- High Rock Location within Ontario

Highest point
- Elevation: 371 m (1,217 ft)
- Coordinates: 46°55′12″N 80°02′39″W﻿ / ﻿46.92000°N 80.04417°W"High Rock Island". Geographical Names Data Base. Natural Resources Canada.

Geography
- Location: Lake Temagami
- Parent range: Canadian Shield, unnamed range
- Topo map: NTS 41I16 Lake Temagami

= High Rock (Ontario) =

High Rock is a hill in Nipissing District of Northeastern Ontario, Canada, located 24 km southwest of the village of Temagami. The highest point on High Rock Island, it is one of many scenic viewpoints on Lake Temagami.

The lookout at the north end of High Rock Island is a Nipissing diabase dyke.

High Rock, along with Devil Mountain and Maple Mountain, is considered sacred to the Temagami First Nation. The path and the top of High Rock have human-made depressions and rock piles that were used for defensive purposes. The lookout at the top was used as a watch tower by the ancestors of the Teme-Augama Anishnabai to detect if Iroquois were coming from the north or the south.

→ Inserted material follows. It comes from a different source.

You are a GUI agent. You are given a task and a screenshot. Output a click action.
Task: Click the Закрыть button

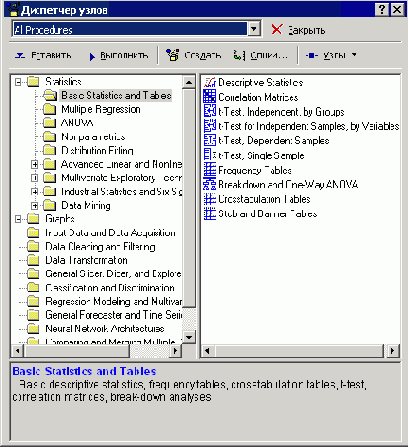298,30
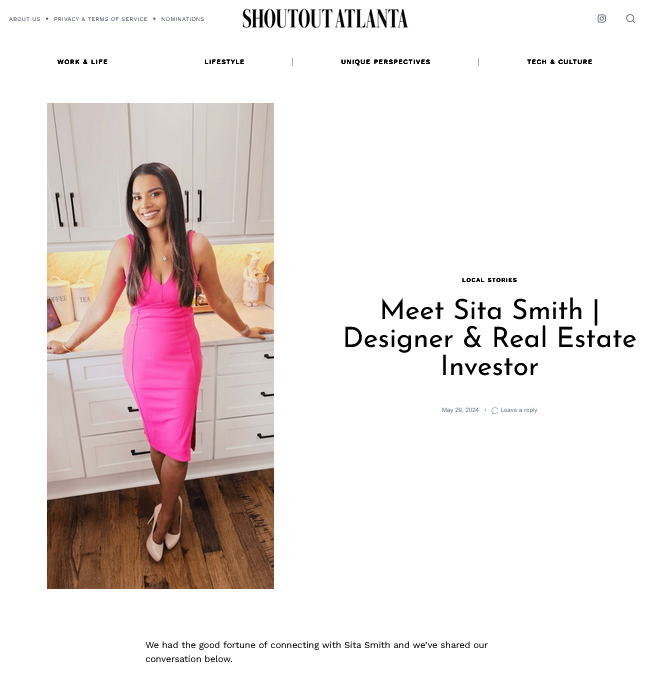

During the 1904 survey of Lake Temagami, it was determined that lots on High Rock Island (Island 312) were not to made available to cottagers until the timber on the island was harvested. The 1930s creation of the Skyline Reserve meant that trees within 90 meters of shore would not be cut, so commercial logging never occurred on the island. At some point, a few cottages were built on the island.